We believe that effective working relationships with First Nations, tripartite partners, and with one another are the foundation for achieving our vision and implementing our health plans and agreements. We commit to fostering effective working relationships and camaraderie underpinned by: trust; honesty; understanding; teamwork; and mutual support. We also acknowledge that humour and laughter are both good medicine, and a good way to build relationships.


We are here because of those that came before us, and to work on behalf of First Nations. We draw upon the diverse and unique cultures, ceremonies, customs, and teachings of First Nations for strength, wisdom, and guidance. We uphold traditional and holistic approaches to health and self-care and strive to achieve a balance in our mental, spiritual, emotional, and physical wellness.


We are humbled and honoured to have been asked by First Nations to work on their behalf to improve health and wellness, and have a moral and personal responsibility to strive for excellence. Excellence means that our outcomes are sustainable, that our processes are professional and transparent, and that we commit to learn continuously – through capacity development opportunities, from each other and from new, different and innovative models worldwide.


We work to improve the health and wellness of all First Nations in BC. Our decision making reflects the best interests of all First Nations, and leads to just and equitable treatment amongst all First Nations communities, First Nations organizations, and across all regions of British Columbia. We are committed to make room for everyone, and are inclusive in our communications, information-sharing, and discussions

7 Directives

Work completed

Since that time, guided by the wisdom of our First Nations leaders, the FNHC has provided leadership to:

  • The implementation of the Transformative Change Accord: First Nations Health Plan and the Tripartite First Nations Health Plan and subsequent agreements. These agreements establish a Tripartite commitment to improve the health and well-being of all First Nations in BC through increased First Nations decision-making, enabled by a new First Nations health governance structure.
  • The establishment of the 7 Directives, which describes the fundamental standards and instructions for the new health governance arrangement, 6 values, corporate governance requirements, and competencies for the Board of Directors.
  • The establishment of the Governance Structures – FNHC, FNHDA, FNHA, Regional Caucuses structures and mandates, a holistic First Nations Health model.
  • The creation of the Governance Processes – the Engagement and Approval Pathway and processes for Reciprocal Accountability.
  • Conclude the Health Partnership Accord and sub-agreements to the Framework Agreement, and establish the tripartite Implementation Committee and Implementation Plan.
  • Adopting a holistic First Nations health governance model – meaning one that blends the best of available non-profit, corporate, and legislative models.
  • The establishment of Regional Offices to bring capacity, communications, collaboration, and planning closer to home, and the development of an annual Community Engagement Plan.
  • Support an evaluation of the First Nations health governance structure, to support ongoing learning and improvement.
  • Support the ongoing growth and development of work at the regional level, through supporting Regional Caucuses to develop Regional Tables.

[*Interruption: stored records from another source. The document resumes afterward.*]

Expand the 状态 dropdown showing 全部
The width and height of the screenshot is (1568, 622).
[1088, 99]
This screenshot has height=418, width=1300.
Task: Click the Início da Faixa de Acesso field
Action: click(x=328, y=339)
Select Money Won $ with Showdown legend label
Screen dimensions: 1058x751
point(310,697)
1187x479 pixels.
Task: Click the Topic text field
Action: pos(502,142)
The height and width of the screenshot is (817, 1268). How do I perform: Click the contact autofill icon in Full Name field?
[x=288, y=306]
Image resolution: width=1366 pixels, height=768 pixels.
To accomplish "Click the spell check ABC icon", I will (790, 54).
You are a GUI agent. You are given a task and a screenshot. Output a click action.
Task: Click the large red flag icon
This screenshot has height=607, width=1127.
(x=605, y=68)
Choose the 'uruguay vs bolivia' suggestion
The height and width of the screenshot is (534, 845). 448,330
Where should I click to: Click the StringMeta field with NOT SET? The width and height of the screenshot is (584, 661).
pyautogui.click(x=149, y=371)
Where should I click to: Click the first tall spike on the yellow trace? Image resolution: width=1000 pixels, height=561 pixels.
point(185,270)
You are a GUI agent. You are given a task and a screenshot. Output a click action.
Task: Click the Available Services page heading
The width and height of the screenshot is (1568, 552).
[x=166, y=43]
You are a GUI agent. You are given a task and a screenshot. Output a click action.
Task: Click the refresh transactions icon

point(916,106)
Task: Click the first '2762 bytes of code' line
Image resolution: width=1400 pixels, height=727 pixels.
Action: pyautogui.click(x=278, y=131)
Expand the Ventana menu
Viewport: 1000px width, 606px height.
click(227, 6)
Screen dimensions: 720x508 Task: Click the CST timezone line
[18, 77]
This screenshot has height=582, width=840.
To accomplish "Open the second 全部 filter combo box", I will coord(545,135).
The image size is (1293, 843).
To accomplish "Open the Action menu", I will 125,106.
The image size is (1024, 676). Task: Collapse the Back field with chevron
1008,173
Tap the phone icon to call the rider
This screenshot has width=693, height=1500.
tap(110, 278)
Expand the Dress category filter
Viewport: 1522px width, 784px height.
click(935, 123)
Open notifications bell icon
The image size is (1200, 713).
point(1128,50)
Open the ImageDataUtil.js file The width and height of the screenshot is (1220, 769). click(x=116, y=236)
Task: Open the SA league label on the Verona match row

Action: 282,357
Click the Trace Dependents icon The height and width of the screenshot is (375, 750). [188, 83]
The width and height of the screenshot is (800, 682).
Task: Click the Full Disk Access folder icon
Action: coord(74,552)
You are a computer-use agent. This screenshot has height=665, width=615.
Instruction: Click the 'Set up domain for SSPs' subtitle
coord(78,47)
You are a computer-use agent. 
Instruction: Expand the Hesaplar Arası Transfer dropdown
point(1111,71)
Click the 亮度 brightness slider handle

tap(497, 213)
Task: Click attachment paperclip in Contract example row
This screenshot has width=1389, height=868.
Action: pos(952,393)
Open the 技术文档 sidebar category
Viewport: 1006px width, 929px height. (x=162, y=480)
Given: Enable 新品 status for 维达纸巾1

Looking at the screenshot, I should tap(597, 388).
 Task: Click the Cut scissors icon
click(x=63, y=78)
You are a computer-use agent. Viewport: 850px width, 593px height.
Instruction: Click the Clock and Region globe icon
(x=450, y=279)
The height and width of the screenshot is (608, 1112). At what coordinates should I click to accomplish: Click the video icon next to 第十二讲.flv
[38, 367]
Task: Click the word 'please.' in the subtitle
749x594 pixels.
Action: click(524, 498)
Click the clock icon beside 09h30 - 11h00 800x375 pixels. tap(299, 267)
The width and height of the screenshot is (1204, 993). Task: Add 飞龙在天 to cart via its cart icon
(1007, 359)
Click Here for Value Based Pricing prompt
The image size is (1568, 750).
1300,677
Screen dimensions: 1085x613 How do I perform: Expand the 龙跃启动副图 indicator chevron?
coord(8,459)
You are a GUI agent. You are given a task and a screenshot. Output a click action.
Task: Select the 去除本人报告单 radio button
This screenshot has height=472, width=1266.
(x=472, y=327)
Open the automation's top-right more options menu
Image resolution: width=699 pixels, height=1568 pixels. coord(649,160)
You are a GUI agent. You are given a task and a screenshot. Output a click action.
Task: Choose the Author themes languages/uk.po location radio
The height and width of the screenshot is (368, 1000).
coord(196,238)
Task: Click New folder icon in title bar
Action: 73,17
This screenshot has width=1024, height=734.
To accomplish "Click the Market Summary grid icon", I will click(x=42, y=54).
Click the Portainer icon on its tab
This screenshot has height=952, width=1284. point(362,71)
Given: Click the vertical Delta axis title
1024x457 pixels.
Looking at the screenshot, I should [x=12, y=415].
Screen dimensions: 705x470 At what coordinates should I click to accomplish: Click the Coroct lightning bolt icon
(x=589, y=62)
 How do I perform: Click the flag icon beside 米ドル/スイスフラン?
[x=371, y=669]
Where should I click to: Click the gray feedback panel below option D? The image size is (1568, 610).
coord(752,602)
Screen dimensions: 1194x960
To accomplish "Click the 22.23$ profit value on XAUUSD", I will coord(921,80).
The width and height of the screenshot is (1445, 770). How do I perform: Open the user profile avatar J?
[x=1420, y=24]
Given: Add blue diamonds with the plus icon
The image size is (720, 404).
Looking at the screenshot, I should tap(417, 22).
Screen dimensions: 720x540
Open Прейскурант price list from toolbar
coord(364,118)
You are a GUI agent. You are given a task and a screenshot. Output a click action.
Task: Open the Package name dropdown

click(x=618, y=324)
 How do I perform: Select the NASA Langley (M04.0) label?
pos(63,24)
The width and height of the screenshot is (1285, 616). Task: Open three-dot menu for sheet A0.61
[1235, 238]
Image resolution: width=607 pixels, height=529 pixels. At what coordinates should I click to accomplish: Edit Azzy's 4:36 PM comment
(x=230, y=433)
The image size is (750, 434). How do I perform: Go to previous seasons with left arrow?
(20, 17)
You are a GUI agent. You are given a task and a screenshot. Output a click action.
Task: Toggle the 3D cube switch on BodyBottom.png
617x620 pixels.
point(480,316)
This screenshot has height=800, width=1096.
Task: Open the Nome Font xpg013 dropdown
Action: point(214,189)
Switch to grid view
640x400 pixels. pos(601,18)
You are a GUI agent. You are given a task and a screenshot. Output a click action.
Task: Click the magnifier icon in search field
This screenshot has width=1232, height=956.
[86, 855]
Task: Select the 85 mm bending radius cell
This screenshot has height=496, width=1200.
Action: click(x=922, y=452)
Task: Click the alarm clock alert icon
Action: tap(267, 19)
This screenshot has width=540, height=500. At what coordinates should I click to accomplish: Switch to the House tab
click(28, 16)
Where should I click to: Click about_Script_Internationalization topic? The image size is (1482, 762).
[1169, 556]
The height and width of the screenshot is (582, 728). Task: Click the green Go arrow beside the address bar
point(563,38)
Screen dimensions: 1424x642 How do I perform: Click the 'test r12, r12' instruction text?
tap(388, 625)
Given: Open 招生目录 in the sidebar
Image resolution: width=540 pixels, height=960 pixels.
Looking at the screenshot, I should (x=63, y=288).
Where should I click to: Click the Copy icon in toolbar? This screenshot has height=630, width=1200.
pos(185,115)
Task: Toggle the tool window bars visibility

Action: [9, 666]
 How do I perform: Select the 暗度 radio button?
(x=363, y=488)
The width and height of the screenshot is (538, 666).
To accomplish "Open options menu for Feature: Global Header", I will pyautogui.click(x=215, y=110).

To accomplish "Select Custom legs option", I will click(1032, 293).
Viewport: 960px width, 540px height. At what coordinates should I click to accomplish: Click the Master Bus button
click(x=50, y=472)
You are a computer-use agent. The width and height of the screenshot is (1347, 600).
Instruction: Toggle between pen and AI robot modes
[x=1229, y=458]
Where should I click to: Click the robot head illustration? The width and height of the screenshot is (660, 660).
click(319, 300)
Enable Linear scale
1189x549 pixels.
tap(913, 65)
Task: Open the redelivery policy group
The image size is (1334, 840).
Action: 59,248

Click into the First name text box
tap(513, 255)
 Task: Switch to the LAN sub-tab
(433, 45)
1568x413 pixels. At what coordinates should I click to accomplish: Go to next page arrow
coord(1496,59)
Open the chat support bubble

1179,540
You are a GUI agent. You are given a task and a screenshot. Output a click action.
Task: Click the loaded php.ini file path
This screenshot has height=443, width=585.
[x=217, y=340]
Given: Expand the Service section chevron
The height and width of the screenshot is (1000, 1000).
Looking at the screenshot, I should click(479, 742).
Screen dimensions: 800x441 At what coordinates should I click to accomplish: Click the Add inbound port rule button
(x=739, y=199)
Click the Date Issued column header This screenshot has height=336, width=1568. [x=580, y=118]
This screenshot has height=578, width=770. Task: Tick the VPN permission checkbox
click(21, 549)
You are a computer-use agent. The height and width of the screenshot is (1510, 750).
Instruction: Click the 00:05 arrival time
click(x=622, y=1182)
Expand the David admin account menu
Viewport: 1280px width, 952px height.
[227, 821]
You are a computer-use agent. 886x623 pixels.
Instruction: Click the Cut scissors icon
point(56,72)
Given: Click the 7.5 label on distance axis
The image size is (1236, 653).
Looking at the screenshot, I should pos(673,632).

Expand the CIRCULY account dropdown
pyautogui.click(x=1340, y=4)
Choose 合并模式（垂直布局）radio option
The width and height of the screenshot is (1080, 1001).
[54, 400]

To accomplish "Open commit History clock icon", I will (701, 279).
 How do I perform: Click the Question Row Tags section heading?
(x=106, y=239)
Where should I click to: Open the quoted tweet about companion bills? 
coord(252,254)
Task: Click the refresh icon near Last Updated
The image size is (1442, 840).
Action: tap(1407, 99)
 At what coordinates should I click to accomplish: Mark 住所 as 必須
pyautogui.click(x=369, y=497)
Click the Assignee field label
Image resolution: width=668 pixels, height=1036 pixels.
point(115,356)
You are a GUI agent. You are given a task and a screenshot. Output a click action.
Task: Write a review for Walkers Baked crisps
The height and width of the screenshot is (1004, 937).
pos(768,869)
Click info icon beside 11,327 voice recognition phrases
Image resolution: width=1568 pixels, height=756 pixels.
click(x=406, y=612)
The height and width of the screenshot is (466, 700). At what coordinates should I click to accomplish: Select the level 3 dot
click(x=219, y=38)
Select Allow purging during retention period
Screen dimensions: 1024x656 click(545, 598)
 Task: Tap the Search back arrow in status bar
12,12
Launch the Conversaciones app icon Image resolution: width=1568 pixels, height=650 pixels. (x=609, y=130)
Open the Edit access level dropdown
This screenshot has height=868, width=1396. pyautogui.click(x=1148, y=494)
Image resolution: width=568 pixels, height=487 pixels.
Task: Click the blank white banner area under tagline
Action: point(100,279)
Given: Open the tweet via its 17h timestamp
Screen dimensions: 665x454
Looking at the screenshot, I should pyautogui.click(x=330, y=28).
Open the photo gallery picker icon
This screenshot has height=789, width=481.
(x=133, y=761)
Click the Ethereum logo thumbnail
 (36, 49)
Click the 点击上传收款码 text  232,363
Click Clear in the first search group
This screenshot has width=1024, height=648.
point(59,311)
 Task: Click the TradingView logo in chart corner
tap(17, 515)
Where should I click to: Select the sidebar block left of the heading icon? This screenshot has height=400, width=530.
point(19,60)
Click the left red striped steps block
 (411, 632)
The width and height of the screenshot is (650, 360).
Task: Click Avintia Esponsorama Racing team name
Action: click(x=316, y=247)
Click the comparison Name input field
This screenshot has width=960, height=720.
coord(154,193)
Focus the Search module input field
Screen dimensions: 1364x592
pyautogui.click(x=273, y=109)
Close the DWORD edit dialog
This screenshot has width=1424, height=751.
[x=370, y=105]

In October 2013, BC First Nations achieved a momentous milestone with the transfer of FNIHB-BC to the new FNHA, the first and only province-wide First Nations health authority in Canada. With the FNHA assuming responsibility for programs and services formerly administered by Health Canada, we continue to provide early efforts in transformation stage, through providing oversight to the ongoing transformation of health policy, partnership, and programs in BC, and expanding our efforts into the social determinants of health.   We need to ensure that we manage change effectively, and not allowing change to manage us and in a manner that is consistent with the 7 Directives and governance values.